Let Your Children Be Frustrated; They'll Thank You For It Later

Allowing children to resolve their own challenges builds confidence and agency.

Key points

  • Optimal frustration threads the needle between too little and too much parent support.
  • If we solve our children's challenges for them, they do not learn to navigate a difficult world.
  • Well-meaning parents clear obstacles, which can backfire for children later on.
  • Love and support, rather than simply solving the issue ourselves, can encourage children to face challenges.
Erika Wittlieb / Pixabay
Upset Sad Confused Image
Erika Wittlieb / Pixabay

My recent posts have been exploring the broad topic of resilience. Relatedly, this post looks at the benefits of allowing life to be appropriately challenging for our children.
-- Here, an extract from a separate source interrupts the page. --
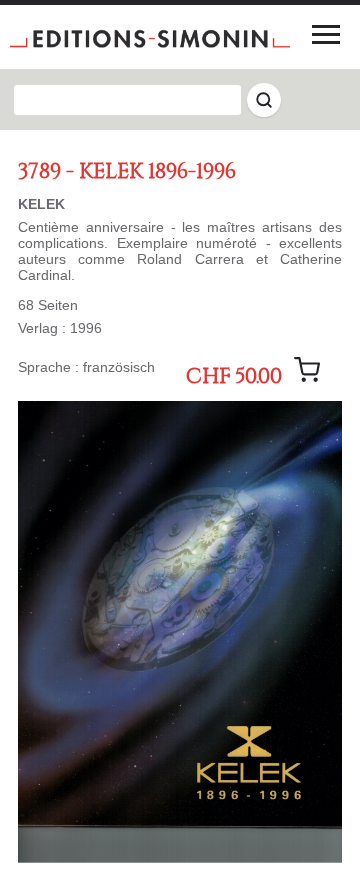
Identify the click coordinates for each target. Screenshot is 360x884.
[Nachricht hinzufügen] (307, 370)
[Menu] (326, 34)
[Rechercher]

This process is known in the field of psychology as optimal frustration, which was coined back in 1971 by Heinz Kohut the Austrian-born American psychoanalyst. The idea is relatively simple, although the practice is much more nuanced.

As our children grow, we will be tempted to make life as easy as possible for them. Generally, this is out of love for them, but a parent’s own sense of competition or unresolved childhood conflicts may also play a role. Whatever the reason, these strategies tend to backfire, and ultimately leave our children unequipped to handle the inevitable adversity in the world.

On one side of the continuum, there is neglect where children are not given the enrichment, love, and support they require to develop to the best of their innate abilities. To these children, life is one frustration after the next, and it is tragically far from optimal.

The other side of the parenting range can also be insidious for a child’s development, although it goes largely unnoticed—unless there is something that brings it to light, such as the recent college admissions scandal. This form of parenting, colloquially labeled snowplow parenting, is when parents remove all obstacles in a child’s path to keep it smooth and clear.

Of course, we all know that a road never stays clear for long. Obstacles will arise, and we have to consider whether our children will be able to overcome them when we are not there to remove them.

Optimal frustration allows children to figure it out “on their own,” with parents stepping in only when a task or situation becomes emotionally or cognitively overwhelming. Even then, the parent provides just enough support so that the child experiences a sense of accomplishment for having completed the task. This is akin to Lev Vygotsky’s concept of using scaffolding within a child’s zone of proximal development to help advance learning.

There are relatively simple ways to promote optimal frustration. For younger children, giving them an age-appropriate toy and letting them figure it out on their own is one concrete example. Giving older children reasonable chores that gradually increase in complexity (without bailing them out) could help them grow in responsibility.

For teens, having them address academic concerns themselves will empower them, as opposed to mom and dad tackling those problems for them. I have seen some teens navigate their own therapy appointments. Others rely on their parents well into (and in some cases after) college to schedule and cancel appointments. Generally, the former group is more equipped to deal with the adult world, although individual differences in young adults must be considered.

Needless to say, doing assignments for a child of any age is generally counterproductive for growth. If a task or developmental milestone seems overwhelming to them, there is plenty of emotional support a parent can provide without solving the problem for them.

I will end with a quote attributed to Jean Piaget, the renowned child psychologist, who nicely sums up the problem with well-meaning adult involvement in a child’s life: “Every time we teach a child something, we keep him from inventing it himself.”